- 20 November, 2024
In the current economic environment, profitability and efficiency are constantly under scrutiny. It’s becoming more important than ever for CPOs to ensure that their teams are moving the needle on business objectives.
This includes translating those objectives into measurable KPIs, cascading them down to your product teams and guaranteeing delivery against those objectives.
But how can you keep your product team motivated and driven throughout this journey? What can you do to keep the pendulum swinging between product-obsessed and commercially-minded?
For the second piece in our series on maximising the value of your product function, I’m taking a look back at the keynote from this year’s Balderton CPO Summit: “How to ensure that your product team is moving the needle on business objectives”. During the panel, Gustaf (CPO at Voi), Mairead (CPO at Contentful) and James (CPO at Lendable) shared learnings from their extensive combined experience leading product teams.
Gustaf, Mairead and James at the CPO Summit. The panel was moderated by Balderton Partner, Suranga.
Empower your team within finite parameters
Giving your team ownership of their KPIs, and delivering against them, can often make them much more passionate about delivery. This necessitates guardrails, along with the autonomy to deliver within them. Freedom to choose the most efficient way to move the needle means that your product org can stay agile, and isn’t dependent on micromanagement to succeed. In Mairead’s words, it ensures that product is not just a delivery function.
Make sure you’re cascading the right incentives to your team
As Gustaf put it, part of the role of a CPO is steering the ship, and explaining to the product team where you’re going – as well as why. Translating the leadership team’s vision into bitesize chunks, and distributing them across your product organisation in a way that ultimately delivers on the company’s objectives. It’s important – however – that you’re giving your team ownership of the right KPIs, and incentivising the right behaviours. Otherwise, this ownership and drive to deliver will be misplaced, and won’t move the needle on your business objectives. Careful calibration of these coordinated pieces is crucial, and James recommends constant “sampling” to detect when things are going wrong.
Simple and effective beats complex every time
Objectives should be simple and effective, rather than establishing 40 different metrics that confuse the team. Aim for five key things the company wants to achieve in the next year, and decide how you’re going to measure them. Empower your product team to own each one of these metrics, and to deliver against them. James recommends a simple framework that should fit on a few slides: what was achieved last quarter, what will you achieve next quarter, and what is your 3-4 quarter vision. Too many metrics are difficult to track back to moving overall business performance. Mairead recalled that once people are given metrics to own, it’s much harder to take them away.

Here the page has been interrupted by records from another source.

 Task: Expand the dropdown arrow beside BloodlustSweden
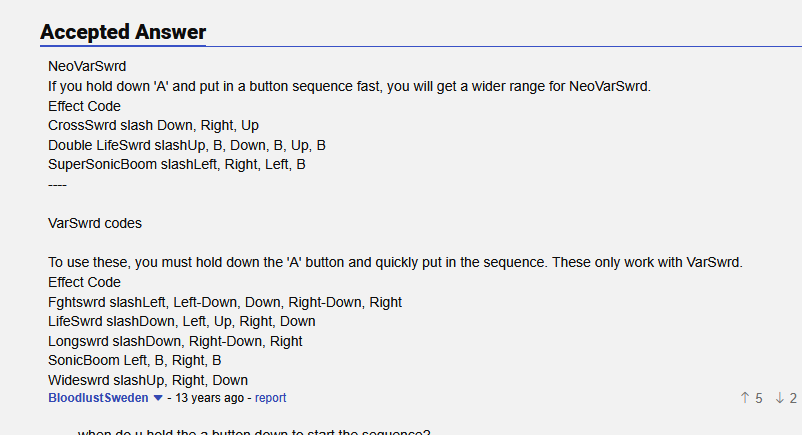[x=158, y=398]
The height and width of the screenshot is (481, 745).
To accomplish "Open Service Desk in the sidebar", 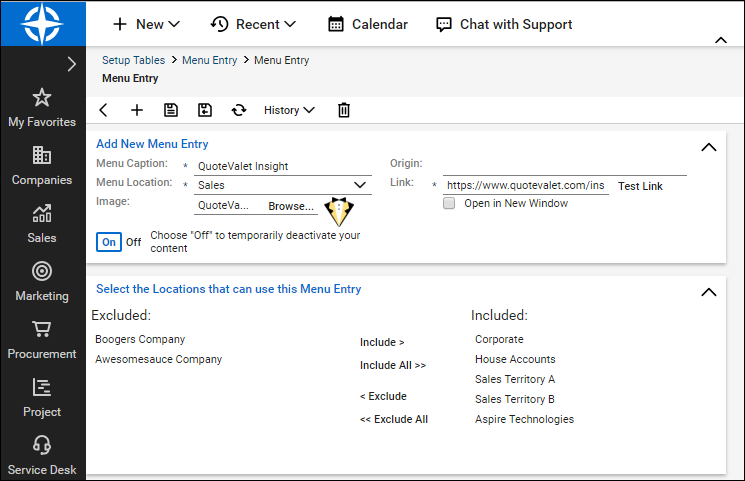I will coord(42,456).
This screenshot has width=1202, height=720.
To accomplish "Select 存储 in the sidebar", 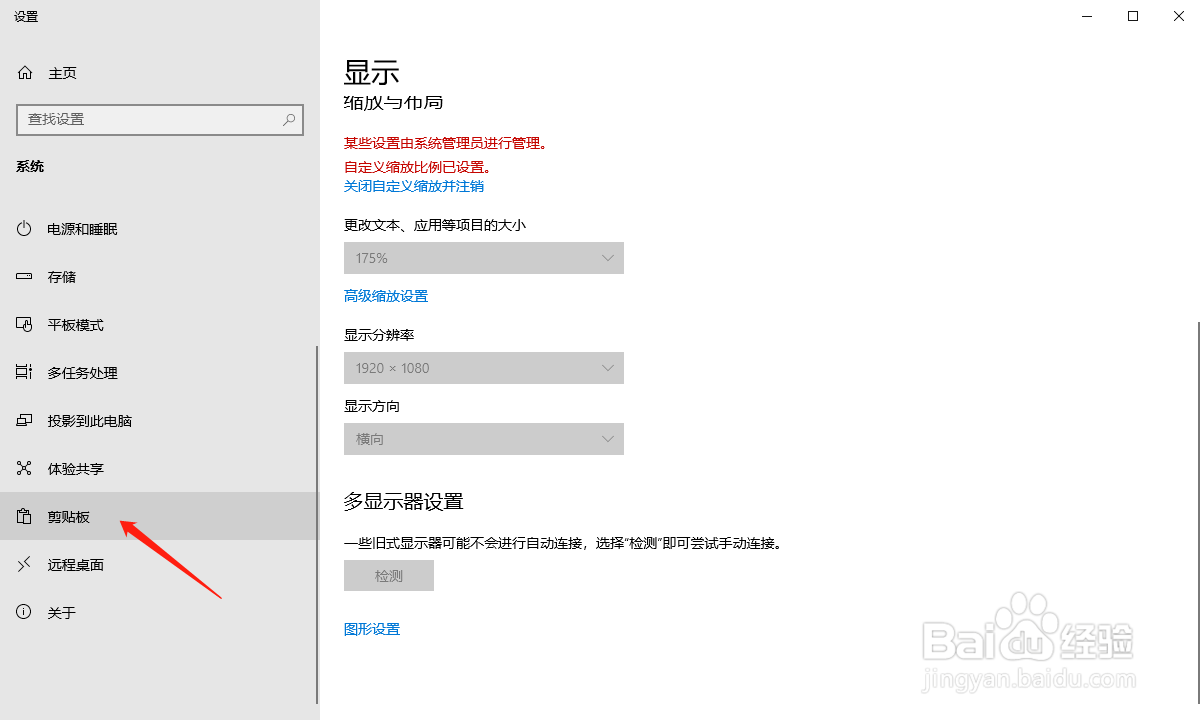I will [x=60, y=276].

Build a culture that can withstand the hard times
Difficult situations and external shocks often show the cracks and weaknesses in a team or company. Gustaf emphasised the importance of building a strong team spirit and consistent objective-driven culture across your company – not just in your product or commercial teams. Objectives and metrics should cascade down across the whole organisation, and everyone should be pulling together across the entire firm to deliver on them.